CS320 has an embedded 3-D tilt sensor. could you tell us if it use the orientation information to calibrate the measurement radiation data? Or can we do can in our programs?
Thanks.
Chod | 09/15/2017 at 01:29 PM
Hi!
Thank you for your question about the CS320 and its built-in tilt sensor. As of right now, the information from the tilt sensor is only being reported to the user. The sensor's calibrated response is assuming that the sensor is mounted level and pointing up. I don't anticipate using the data to correct for errors imposed by an improperly installed sensor, but you may be able to use the data in your datalogger program for anything that you would like. Thanks again for the question.
Chod
Shawn_H | 06/29/2018 at 03:32 PM
Hi Chod, I am echoing the previous comment a little, but we are considering installing this sensor on an ocean buoy.
You wrote "I don't anticipate using the data to correct for errors imposed by an improperly installed sensor, but you may be able to use the data in your datalogger program for anything that you would like. "

========

▶ [THE PROBLEM]:
Continue the forum thread on the CS320 tilt sensor, picking up after its final sentence.

▶ [PROVIDED MATERIAL]:

========

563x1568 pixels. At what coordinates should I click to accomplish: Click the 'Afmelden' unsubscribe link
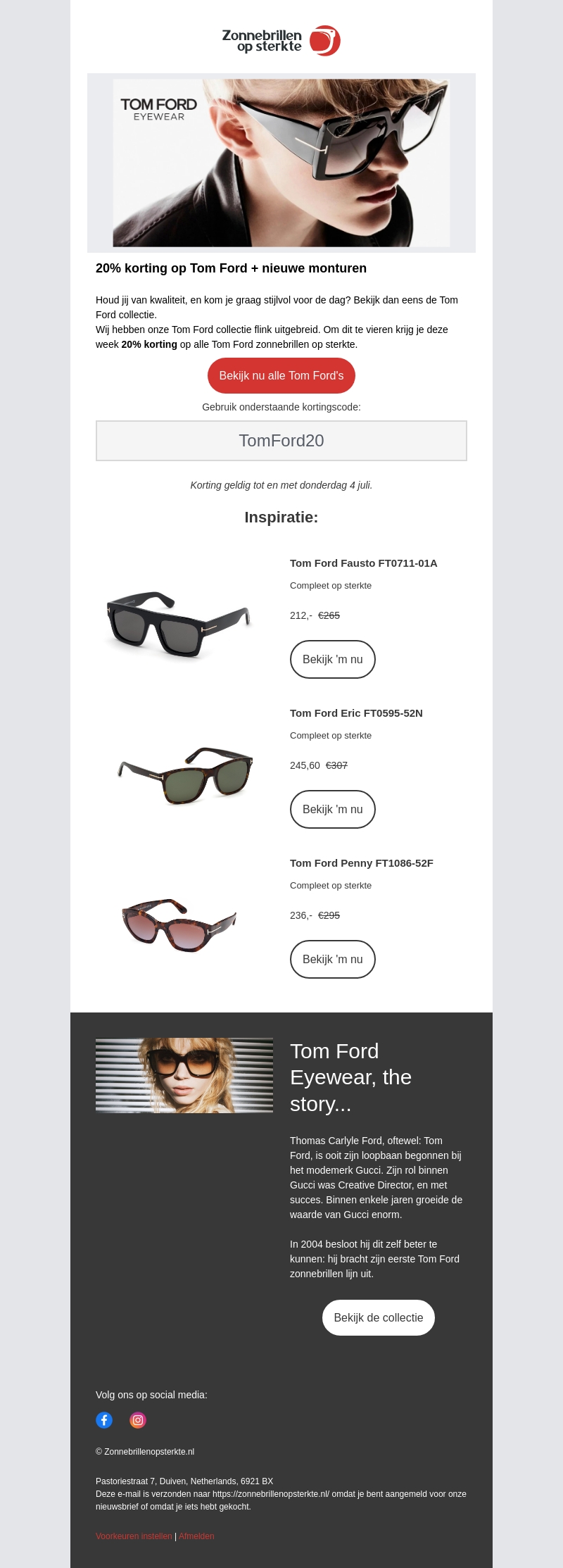click(196, 1536)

========

▶ [RESULT FOR THIS TASK]:
Do you have a method or know of one that is used for correcting the data using the output from the tilt sensor?
Essentially, has someone else already done the hard work of determining the effect of tilt on this sensors output?
ddb | 06/02/2021 at 09:28 AM
Mr. Stephens,
We are switching from the LI200R pyronometer to the CS320 pyronometer at all of our climate stations. We are wondering what differences to expect between the two? If we utilize the internal heater on the CS320 can be anticipate greater differences? Are you aware of any comparisons across the two?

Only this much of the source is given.